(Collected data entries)

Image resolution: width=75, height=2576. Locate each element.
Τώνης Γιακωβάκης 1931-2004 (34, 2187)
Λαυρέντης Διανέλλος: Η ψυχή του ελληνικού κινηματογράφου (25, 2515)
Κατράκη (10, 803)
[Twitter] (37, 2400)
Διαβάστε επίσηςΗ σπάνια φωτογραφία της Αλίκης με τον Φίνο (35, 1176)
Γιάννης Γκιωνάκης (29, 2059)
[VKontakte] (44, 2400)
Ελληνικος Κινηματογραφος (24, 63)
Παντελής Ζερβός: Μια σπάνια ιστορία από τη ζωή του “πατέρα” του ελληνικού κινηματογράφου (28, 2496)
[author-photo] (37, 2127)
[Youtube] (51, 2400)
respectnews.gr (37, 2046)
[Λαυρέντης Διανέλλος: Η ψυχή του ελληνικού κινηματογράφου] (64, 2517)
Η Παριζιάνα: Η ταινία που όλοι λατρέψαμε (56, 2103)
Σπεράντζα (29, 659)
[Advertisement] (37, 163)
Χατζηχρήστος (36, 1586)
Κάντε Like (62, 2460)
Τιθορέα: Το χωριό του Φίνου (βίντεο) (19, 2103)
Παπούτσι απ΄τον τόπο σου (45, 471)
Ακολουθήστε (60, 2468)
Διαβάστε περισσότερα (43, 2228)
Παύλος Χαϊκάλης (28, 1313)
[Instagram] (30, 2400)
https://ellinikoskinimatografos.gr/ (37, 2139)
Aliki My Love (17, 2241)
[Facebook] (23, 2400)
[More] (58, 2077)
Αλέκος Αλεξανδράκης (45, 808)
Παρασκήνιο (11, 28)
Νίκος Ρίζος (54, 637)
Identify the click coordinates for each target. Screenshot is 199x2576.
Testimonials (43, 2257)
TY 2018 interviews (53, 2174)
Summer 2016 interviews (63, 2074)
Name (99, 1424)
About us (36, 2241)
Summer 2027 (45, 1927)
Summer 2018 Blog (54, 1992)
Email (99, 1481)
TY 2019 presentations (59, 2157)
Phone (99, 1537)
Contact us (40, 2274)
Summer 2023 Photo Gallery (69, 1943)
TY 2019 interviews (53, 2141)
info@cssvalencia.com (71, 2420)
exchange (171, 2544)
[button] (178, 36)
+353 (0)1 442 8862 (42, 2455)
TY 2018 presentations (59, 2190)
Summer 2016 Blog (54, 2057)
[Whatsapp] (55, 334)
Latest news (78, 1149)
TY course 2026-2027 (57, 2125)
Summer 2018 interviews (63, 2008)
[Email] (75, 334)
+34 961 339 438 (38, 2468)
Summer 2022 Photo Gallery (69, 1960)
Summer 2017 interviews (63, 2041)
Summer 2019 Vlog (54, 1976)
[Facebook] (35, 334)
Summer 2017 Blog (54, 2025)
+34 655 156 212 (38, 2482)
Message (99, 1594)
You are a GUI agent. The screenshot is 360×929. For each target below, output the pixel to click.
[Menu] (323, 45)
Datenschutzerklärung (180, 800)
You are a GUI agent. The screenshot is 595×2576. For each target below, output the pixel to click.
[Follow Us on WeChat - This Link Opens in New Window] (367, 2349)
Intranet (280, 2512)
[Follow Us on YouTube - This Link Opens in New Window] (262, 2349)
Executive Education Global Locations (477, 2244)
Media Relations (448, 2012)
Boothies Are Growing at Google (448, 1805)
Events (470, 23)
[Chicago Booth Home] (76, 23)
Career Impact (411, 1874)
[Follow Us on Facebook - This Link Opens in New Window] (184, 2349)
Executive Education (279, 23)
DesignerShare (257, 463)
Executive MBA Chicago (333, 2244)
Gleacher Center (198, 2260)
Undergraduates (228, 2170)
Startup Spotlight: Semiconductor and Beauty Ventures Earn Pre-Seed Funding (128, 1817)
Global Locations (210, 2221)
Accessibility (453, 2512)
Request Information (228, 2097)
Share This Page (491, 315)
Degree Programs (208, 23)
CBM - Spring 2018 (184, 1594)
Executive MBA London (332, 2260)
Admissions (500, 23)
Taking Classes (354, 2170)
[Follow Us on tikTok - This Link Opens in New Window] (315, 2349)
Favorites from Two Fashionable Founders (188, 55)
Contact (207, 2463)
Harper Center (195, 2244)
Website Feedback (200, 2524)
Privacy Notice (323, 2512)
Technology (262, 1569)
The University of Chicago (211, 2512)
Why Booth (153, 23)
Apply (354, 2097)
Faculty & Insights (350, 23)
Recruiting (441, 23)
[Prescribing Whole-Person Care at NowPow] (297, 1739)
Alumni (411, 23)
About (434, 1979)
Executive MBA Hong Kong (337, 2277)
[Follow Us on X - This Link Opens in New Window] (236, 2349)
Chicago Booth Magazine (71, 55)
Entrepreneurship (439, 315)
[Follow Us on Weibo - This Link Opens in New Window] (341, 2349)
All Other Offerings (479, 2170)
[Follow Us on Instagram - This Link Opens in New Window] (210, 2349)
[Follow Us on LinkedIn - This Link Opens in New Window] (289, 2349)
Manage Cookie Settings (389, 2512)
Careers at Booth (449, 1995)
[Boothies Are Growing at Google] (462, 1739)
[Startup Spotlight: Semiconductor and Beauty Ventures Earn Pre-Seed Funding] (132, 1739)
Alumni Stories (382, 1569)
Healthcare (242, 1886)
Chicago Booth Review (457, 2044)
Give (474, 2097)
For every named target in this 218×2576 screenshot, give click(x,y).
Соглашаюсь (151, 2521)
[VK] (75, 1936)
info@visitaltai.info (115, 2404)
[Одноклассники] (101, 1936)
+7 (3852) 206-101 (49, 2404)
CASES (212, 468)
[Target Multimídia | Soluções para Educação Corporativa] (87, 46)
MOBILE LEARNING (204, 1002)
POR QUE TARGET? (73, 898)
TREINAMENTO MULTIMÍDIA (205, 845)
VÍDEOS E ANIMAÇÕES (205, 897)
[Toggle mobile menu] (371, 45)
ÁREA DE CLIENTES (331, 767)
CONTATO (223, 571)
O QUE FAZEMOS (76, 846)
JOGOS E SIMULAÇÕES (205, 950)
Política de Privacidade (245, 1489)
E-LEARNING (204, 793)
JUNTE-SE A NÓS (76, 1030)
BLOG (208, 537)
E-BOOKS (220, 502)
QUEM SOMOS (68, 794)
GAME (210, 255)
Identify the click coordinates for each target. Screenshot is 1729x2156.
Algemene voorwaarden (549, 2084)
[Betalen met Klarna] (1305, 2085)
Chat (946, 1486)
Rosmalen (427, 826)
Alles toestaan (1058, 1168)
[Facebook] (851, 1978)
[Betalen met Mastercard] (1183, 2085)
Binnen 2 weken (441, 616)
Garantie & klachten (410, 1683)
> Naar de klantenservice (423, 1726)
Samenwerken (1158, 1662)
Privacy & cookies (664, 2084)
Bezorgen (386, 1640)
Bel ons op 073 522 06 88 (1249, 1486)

**Exercise:** Once you find the line with "[Follow Us on YouTube" above, print it and every line after it up to and including the line with "Executive MBA Hong Kong (337, 2277)", exactly as written and nothing else.

**Exercise output:**
[Follow Us on YouTube - This Link Opens in New Window] (262, 2349)
Executive Education Global Locations (477, 2244)
Media Relations (448, 2012)
Boothies Are Growing at Google (448, 1805)
Events (470, 23)
[Chicago Booth Home] (76, 23)
Career Impact (411, 1874)
[Follow Us on Facebook - This Link Opens in New Window] (184, 2349)
Executive Education (279, 23)
DesignerShare (257, 463)
Executive MBA Chicago (333, 2244)
Gleacher Center (198, 2260)
Undergraduates (228, 2170)
Startup Spotlight: Semiconductor and Beauty Ventures Earn Pre-Seed Funding (128, 1817)
Global Locations (210, 2221)
Accessibility (453, 2512)
Request Information (228, 2097)
Share This Page (491, 315)
Degree Programs (208, 23)
CBM - Spring 2018 (184, 1594)
Executive MBA London (332, 2260)
Admissions (500, 23)
Taking Classes (354, 2170)
[Follow Us on tikTok - This Link Opens in New Window] (315, 2349)
Favorites from Two Fashionable Founders (188, 55)
Contact (207, 2463)
Harper Center (195, 2244)
Website Feedback (200, 2524)
Privacy Notice (323, 2512)
Technology (262, 1569)
The University of Chicago (211, 2512)
Why Booth (153, 23)
Apply (354, 2097)
Faculty & Insights (350, 23)
Recruiting (441, 23)
[Prescribing Whole-Person Care at NowPow] (297, 1739)
Alumni (411, 23)
About (434, 1979)
Executive MBA Hong Kong (337, 2277)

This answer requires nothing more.